[Task data]

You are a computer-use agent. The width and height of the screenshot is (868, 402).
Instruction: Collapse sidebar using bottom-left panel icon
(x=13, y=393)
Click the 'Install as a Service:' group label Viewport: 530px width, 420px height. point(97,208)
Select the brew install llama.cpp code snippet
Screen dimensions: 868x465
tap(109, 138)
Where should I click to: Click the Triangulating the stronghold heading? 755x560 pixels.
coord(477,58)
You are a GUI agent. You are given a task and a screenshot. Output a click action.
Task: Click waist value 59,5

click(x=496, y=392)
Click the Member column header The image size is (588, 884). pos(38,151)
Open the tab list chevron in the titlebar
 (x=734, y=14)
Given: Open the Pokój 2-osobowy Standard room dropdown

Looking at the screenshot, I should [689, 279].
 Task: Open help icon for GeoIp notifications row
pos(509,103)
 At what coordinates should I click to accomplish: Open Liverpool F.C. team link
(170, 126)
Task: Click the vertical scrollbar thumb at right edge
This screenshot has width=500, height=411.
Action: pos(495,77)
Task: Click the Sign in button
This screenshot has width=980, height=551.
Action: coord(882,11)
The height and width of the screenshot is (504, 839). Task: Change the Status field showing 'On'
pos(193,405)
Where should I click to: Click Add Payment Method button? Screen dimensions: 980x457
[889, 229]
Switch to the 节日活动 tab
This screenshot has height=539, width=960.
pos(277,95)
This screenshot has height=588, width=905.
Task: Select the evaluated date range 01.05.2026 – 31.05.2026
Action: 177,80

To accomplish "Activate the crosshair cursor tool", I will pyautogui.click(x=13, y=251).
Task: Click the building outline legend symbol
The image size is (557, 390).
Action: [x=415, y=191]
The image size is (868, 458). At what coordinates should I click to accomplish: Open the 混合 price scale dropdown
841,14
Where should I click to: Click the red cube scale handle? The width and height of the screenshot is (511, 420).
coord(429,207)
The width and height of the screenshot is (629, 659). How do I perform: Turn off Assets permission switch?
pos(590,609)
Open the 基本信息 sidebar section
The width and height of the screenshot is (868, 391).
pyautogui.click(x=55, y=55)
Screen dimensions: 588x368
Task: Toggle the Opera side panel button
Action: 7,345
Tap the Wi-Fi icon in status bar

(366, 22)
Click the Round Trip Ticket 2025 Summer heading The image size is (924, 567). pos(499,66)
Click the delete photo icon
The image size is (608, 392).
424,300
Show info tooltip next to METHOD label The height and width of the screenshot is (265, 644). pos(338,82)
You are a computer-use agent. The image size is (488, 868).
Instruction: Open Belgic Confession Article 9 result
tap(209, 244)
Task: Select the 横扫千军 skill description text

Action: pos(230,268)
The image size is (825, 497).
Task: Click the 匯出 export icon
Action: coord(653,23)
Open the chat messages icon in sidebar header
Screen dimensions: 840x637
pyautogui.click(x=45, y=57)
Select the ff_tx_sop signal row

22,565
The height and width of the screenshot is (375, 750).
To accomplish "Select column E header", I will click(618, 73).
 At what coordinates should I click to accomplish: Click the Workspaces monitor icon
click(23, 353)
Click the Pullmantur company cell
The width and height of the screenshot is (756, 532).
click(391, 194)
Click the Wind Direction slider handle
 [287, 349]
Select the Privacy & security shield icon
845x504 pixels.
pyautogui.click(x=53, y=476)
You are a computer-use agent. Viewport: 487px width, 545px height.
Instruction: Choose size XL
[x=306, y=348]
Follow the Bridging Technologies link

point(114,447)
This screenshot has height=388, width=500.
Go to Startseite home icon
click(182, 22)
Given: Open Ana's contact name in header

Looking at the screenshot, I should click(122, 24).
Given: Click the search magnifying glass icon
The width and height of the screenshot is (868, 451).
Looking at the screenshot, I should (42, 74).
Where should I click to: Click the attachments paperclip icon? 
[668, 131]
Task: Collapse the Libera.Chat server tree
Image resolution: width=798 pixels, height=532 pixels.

[/Task data]

Please go through the entries and show every line with the word "column".

Click the Member column header The image size is (588, 884). pos(38,151)
To accomplish "Select column E header", I will click(618, 73).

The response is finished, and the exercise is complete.